### DATA EXCERPTS
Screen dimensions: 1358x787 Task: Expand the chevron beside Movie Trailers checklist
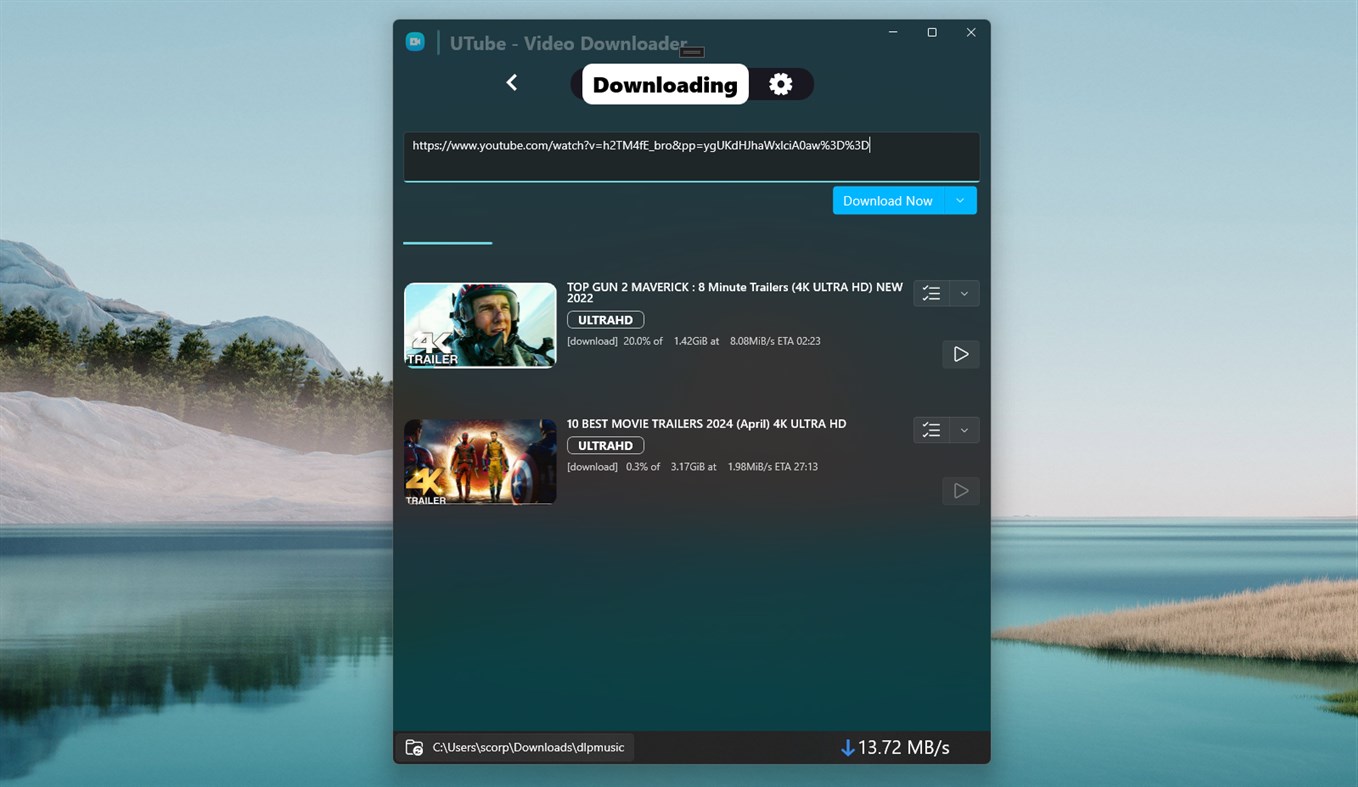point(962,430)
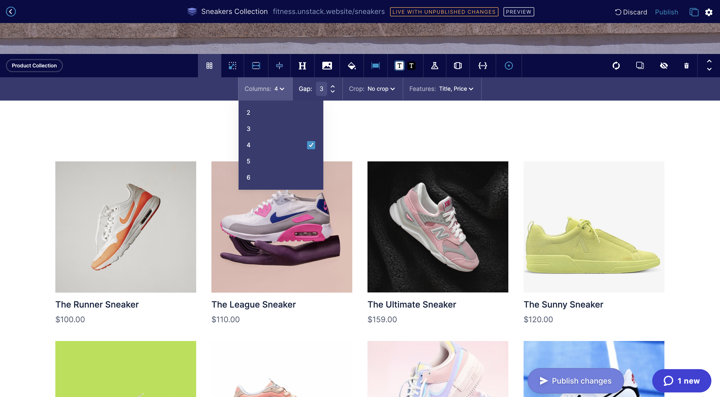Click the back arrow icon
The width and height of the screenshot is (720, 397).
[x=11, y=11]
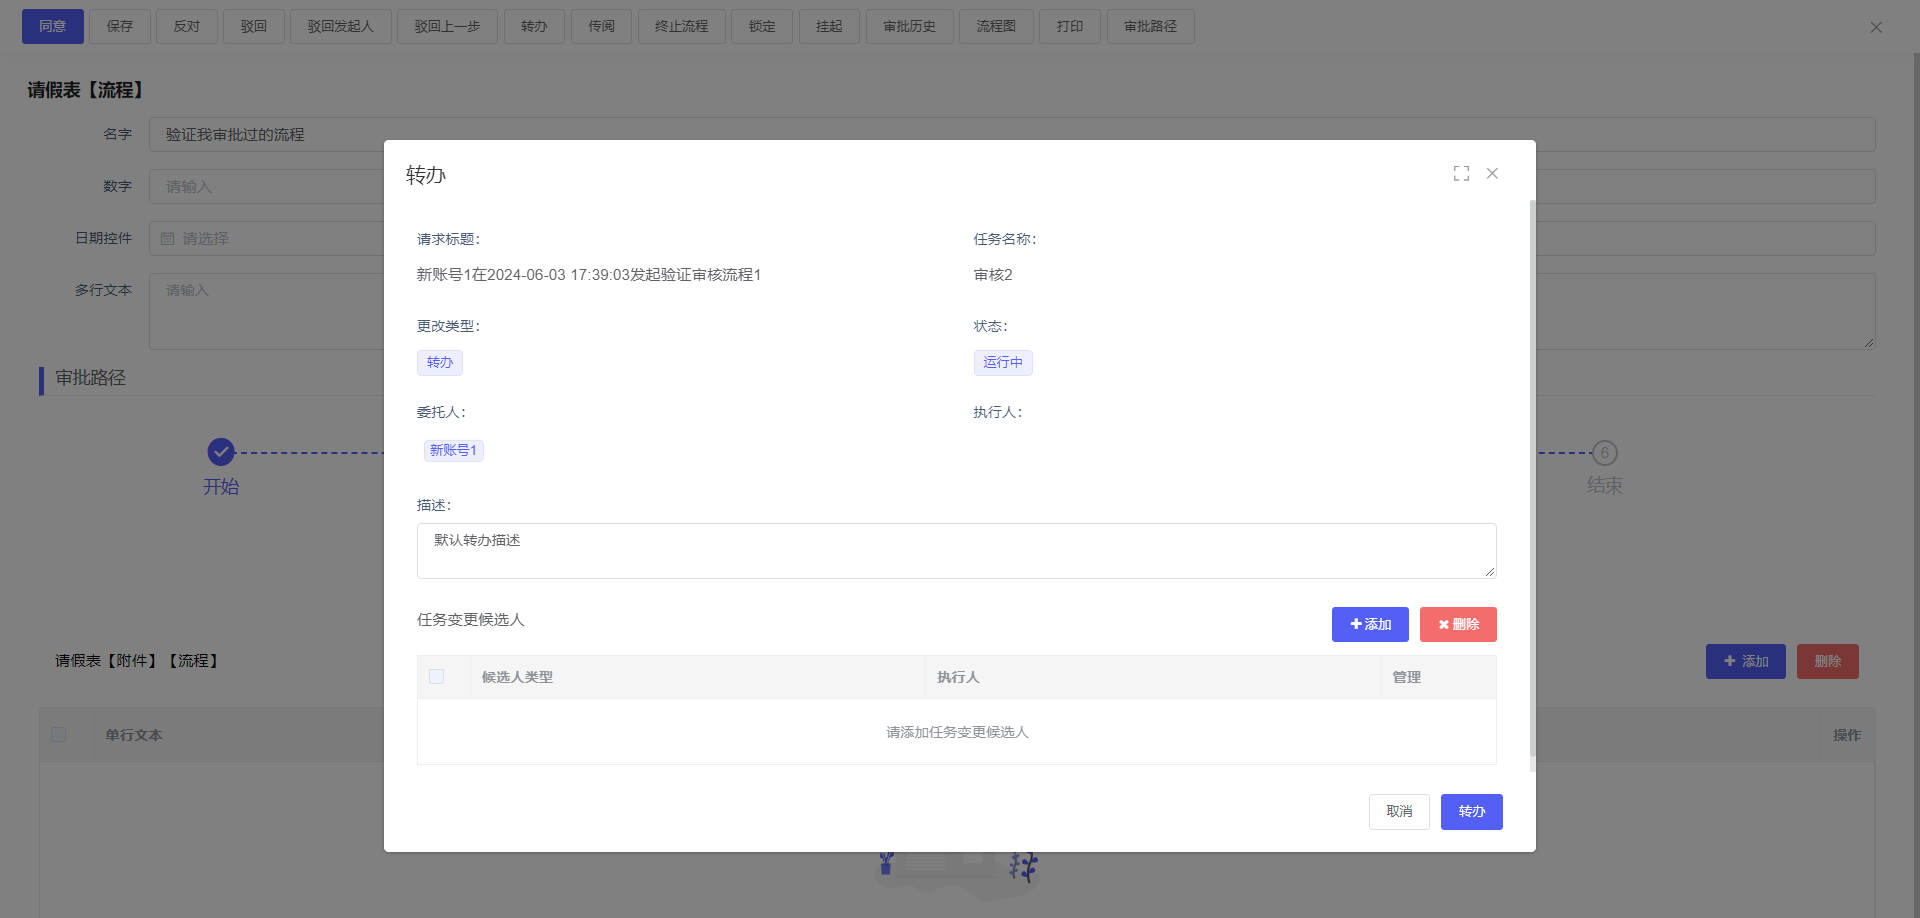The width and height of the screenshot is (1920, 918).
Task: Open 审批历史 from the top toolbar
Action: click(x=909, y=26)
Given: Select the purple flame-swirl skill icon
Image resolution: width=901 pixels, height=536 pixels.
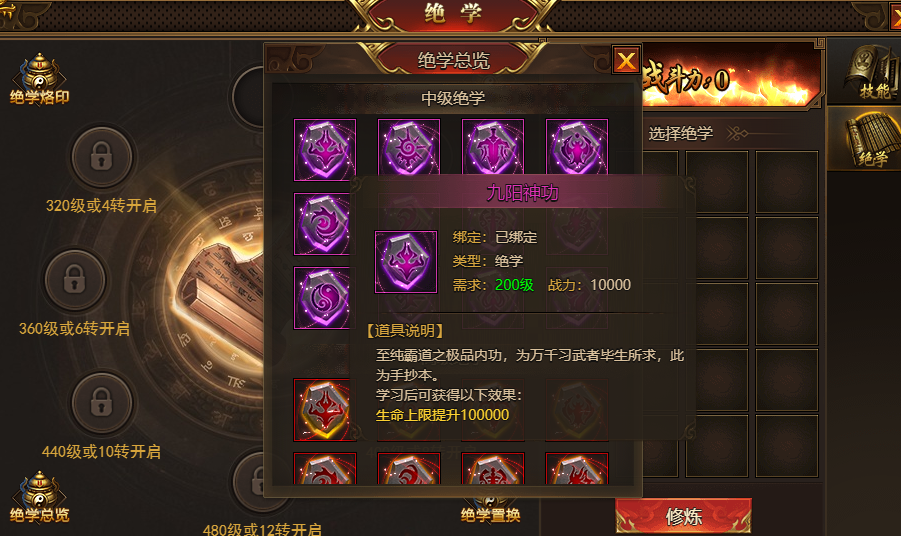Looking at the screenshot, I should click(x=322, y=223).
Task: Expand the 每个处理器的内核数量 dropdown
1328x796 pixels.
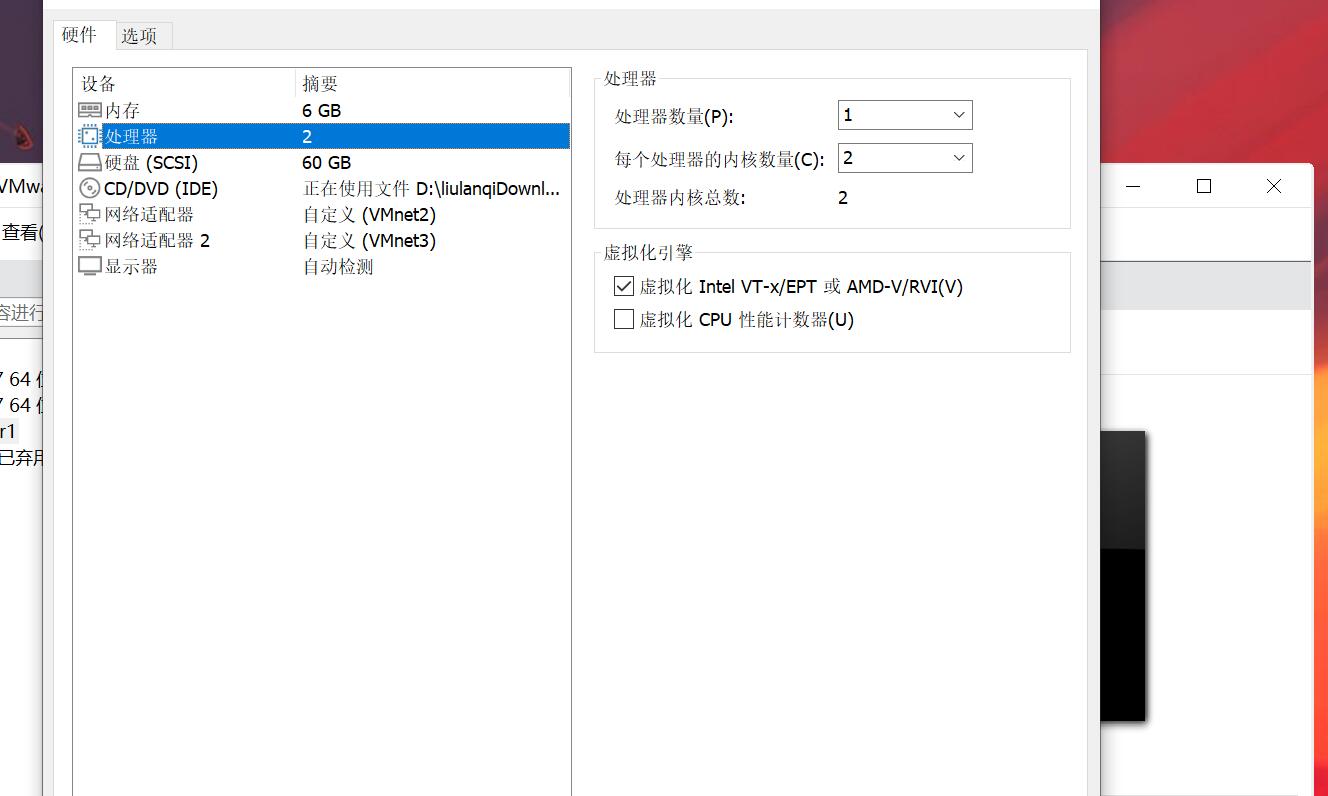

### TASK DIRECTIONS
Transcribe all the records above word for word, without their images.

### RESULT
Screen dimensions: 1358x787 Task: Expand the chevron beside Movie Trailers checklist
point(962,430)
Click the back arrow icon
The width and height of the screenshot is (720, 397).
[x=11, y=11]
The width and height of the screenshot is (1920, 918).
Task: Open 审批历史 from the top toolbar
Action: click(x=909, y=26)
Given: Select the purple flame-swirl skill icon
Image resolution: width=901 pixels, height=536 pixels.
Looking at the screenshot, I should click(x=322, y=223).
Task: Expand the 每个处理器的内核数量 dropdown
1328x796 pixels.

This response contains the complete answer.